What lines below include the word "dropdown"? Copy each one.
--- EXERCISE DATA Enclosed Below ---
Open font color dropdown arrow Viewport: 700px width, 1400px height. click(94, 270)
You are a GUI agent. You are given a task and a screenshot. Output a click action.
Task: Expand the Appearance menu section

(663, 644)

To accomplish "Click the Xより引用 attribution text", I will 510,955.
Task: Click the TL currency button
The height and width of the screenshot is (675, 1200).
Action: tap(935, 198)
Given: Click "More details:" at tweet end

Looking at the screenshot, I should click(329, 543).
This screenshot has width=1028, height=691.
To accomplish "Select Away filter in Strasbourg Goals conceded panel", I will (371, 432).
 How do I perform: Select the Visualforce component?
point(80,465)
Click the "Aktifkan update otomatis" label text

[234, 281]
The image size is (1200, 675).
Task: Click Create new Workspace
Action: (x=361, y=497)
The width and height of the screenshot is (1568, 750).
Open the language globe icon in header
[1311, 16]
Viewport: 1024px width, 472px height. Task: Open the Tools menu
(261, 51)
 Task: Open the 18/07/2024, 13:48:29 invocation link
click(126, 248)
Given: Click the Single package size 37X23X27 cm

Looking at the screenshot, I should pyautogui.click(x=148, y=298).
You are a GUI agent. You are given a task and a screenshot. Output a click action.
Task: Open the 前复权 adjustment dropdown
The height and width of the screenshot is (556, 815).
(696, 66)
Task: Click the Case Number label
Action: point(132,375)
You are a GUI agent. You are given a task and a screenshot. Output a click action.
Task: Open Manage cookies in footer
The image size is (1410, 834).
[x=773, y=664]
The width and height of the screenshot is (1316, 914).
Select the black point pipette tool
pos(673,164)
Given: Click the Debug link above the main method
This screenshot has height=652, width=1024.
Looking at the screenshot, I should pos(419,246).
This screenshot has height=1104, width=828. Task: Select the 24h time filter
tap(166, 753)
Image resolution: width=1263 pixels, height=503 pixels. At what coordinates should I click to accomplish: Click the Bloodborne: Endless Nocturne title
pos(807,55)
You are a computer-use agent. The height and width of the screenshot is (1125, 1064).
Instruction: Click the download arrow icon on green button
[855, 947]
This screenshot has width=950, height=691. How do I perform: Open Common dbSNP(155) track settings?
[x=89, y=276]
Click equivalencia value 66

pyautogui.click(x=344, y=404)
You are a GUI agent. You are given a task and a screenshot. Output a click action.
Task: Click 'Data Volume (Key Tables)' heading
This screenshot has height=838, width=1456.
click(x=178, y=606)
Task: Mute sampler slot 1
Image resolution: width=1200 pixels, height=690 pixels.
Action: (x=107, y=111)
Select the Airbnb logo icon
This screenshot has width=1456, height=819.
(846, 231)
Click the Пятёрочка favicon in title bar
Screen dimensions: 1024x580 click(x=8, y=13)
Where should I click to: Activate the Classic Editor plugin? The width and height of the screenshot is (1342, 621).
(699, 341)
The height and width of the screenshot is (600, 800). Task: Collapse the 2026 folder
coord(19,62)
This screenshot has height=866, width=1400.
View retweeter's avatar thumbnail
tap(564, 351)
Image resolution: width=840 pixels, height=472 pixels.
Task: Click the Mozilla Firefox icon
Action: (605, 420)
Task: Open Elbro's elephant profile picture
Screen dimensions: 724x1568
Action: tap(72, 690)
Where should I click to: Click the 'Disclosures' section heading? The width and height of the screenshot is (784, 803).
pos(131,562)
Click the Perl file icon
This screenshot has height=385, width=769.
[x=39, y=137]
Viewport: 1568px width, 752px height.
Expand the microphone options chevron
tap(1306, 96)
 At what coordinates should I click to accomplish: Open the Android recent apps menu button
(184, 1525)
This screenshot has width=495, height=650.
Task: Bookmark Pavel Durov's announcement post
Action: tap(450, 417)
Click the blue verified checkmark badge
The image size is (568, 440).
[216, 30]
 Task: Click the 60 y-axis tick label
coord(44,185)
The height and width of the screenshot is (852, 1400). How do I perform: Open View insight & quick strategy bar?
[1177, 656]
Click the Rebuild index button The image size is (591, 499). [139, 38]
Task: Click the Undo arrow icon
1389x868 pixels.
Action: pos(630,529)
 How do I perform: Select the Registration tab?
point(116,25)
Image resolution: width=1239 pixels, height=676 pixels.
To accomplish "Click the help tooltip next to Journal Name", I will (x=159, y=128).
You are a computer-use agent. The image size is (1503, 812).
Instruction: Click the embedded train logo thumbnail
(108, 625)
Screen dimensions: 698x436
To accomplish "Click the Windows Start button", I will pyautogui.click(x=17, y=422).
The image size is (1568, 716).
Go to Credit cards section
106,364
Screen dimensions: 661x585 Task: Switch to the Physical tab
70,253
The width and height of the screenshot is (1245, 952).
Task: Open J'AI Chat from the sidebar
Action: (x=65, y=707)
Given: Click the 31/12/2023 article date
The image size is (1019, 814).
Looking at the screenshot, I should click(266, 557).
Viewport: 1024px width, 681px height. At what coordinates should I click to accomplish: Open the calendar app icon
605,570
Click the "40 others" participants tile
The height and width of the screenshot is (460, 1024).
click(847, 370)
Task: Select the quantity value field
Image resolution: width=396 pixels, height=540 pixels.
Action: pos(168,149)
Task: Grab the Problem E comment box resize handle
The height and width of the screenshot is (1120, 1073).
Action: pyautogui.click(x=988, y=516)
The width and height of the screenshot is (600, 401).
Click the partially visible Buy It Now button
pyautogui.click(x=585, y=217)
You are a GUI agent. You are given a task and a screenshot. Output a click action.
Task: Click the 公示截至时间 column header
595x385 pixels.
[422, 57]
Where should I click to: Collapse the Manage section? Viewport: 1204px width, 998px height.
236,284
--- End of Enclosed EXERCISE DATA ---
__OUTPUT BELOW__.
Open font color dropdown arrow Viewport: 700px width, 1400px height. click(94, 270)
Task: Open the 前复权 adjustment dropdown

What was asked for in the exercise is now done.